> Exercise instructions
Print the lines of the entries below from the line with "Click profile avatar" to the line with "click(x=259, y=80)", both included, without any change.

> Given records

* BEGIN *

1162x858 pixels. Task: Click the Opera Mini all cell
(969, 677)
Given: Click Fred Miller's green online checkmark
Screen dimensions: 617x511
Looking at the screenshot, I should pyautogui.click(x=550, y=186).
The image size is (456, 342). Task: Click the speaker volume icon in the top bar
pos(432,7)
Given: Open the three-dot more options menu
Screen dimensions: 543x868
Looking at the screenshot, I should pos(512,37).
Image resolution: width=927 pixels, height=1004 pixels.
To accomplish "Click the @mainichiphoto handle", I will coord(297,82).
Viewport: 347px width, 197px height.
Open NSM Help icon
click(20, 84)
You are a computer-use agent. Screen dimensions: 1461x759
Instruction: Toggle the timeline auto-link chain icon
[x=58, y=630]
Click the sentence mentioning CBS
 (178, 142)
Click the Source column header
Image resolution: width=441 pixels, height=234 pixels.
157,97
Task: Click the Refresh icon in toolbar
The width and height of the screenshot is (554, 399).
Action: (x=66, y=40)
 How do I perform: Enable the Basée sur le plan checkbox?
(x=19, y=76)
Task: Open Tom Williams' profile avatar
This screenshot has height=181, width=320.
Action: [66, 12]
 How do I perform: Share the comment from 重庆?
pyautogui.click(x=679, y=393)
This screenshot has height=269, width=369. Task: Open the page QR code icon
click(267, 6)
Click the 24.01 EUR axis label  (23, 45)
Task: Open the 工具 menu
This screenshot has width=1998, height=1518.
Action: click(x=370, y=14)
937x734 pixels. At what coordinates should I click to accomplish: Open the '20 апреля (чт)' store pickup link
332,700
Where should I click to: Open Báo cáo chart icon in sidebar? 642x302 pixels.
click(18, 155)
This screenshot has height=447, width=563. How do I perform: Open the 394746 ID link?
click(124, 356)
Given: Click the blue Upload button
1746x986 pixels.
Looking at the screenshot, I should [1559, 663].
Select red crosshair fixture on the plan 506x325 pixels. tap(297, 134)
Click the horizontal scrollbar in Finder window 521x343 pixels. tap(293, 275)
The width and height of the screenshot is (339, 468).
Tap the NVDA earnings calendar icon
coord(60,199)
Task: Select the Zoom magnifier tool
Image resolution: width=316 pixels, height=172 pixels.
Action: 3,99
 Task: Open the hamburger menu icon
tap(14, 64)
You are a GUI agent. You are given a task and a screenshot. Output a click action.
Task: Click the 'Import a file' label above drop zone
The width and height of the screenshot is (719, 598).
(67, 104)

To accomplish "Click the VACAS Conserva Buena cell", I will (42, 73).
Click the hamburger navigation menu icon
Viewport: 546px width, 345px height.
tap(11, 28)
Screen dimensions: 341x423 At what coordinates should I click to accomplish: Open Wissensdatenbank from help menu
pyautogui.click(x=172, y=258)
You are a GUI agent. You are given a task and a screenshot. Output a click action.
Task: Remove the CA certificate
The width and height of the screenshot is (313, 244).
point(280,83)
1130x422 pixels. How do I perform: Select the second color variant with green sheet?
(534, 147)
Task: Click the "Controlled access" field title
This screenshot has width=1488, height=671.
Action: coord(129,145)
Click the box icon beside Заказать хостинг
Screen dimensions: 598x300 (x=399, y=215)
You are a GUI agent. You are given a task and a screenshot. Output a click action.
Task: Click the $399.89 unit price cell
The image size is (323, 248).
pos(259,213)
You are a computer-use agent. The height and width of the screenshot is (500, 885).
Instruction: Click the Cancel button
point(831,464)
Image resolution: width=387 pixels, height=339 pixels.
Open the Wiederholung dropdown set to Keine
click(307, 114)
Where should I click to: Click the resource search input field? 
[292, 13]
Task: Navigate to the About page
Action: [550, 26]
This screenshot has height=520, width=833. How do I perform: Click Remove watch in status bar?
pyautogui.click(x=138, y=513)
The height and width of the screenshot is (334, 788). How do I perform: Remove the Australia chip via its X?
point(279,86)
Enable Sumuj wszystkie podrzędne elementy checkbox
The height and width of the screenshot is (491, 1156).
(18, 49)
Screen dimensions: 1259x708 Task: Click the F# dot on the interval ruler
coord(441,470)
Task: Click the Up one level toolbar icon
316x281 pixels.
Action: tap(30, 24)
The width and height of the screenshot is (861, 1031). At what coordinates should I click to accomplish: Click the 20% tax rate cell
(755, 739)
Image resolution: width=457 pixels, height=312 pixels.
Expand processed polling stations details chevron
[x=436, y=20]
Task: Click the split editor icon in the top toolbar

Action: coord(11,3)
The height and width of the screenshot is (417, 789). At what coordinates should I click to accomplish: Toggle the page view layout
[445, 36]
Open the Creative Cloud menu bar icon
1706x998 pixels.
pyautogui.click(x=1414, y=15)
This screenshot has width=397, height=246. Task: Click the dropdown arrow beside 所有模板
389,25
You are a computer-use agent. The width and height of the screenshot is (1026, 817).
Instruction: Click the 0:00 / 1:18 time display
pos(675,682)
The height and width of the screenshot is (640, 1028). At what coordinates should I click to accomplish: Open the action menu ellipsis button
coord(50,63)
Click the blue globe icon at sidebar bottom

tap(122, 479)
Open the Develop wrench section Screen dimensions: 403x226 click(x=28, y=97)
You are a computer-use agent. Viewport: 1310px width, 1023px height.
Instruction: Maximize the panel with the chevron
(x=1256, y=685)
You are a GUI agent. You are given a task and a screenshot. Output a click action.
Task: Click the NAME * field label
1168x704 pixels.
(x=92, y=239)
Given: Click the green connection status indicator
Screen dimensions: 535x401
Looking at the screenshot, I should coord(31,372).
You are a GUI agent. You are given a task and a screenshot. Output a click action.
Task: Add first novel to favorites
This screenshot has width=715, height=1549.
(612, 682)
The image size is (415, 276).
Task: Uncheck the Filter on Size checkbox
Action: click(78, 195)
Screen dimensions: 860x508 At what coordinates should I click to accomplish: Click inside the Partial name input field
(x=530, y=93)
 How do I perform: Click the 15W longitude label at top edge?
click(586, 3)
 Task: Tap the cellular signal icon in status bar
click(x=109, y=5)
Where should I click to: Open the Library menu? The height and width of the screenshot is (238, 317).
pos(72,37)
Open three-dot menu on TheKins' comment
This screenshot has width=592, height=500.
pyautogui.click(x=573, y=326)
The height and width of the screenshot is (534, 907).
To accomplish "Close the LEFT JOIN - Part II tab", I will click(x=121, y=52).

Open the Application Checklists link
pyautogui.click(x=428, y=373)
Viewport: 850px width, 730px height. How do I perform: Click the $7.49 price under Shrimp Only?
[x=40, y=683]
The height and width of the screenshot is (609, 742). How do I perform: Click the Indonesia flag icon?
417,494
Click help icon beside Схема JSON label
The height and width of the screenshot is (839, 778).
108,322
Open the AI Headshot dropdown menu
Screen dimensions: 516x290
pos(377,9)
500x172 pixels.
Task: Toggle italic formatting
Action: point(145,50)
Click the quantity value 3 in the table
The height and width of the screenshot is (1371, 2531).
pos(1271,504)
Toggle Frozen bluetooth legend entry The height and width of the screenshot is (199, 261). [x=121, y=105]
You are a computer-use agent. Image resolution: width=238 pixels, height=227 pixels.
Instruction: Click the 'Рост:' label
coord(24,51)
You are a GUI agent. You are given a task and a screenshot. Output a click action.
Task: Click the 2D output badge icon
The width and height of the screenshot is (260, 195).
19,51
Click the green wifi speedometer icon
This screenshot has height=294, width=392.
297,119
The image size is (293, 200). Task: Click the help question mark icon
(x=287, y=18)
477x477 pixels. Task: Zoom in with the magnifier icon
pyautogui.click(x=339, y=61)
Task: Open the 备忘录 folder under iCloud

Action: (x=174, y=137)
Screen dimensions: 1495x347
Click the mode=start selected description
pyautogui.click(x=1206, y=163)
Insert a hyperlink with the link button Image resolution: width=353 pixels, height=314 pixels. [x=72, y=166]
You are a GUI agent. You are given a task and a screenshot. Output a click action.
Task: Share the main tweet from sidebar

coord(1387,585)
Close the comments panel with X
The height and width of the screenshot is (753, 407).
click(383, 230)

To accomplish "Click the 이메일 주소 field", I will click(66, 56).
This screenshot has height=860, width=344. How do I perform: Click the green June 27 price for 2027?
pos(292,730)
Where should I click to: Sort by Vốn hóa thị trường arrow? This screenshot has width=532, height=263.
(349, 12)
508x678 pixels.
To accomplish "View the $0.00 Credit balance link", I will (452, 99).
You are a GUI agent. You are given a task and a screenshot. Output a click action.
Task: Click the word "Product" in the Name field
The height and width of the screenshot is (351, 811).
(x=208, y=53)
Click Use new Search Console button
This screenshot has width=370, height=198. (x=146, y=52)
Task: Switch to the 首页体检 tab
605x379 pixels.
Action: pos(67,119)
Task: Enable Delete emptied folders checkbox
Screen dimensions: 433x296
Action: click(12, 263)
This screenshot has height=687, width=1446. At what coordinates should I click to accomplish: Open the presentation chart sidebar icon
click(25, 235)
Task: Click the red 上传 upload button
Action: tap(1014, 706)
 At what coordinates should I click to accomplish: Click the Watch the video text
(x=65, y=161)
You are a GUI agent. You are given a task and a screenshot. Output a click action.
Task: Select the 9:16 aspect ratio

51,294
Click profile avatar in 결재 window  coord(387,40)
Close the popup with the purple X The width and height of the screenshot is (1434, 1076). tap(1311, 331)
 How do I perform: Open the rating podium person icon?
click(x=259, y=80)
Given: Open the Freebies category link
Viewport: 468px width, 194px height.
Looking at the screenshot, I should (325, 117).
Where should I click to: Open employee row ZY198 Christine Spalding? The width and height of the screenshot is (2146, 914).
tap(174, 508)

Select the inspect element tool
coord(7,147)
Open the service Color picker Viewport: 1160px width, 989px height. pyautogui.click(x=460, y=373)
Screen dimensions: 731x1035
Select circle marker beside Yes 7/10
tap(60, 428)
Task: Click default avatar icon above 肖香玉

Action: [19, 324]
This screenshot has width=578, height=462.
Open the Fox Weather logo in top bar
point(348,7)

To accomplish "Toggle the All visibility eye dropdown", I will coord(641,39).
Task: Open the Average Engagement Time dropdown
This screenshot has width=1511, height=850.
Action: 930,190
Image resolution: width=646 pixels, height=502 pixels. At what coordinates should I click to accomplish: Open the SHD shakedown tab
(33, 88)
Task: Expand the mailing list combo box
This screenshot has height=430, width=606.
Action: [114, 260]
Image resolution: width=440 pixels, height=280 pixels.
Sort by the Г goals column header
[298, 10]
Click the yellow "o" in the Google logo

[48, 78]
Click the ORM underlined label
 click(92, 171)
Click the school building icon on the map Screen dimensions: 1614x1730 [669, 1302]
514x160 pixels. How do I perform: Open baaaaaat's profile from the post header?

* END *

> Response to this exercise
Click profile avatar in 결재 window  coord(387,40)
Close the popup with the purple X The width and height of the screenshot is (1434, 1076). tap(1311, 331)
 How do I perform: Open the rating podium person icon?
click(x=259, y=80)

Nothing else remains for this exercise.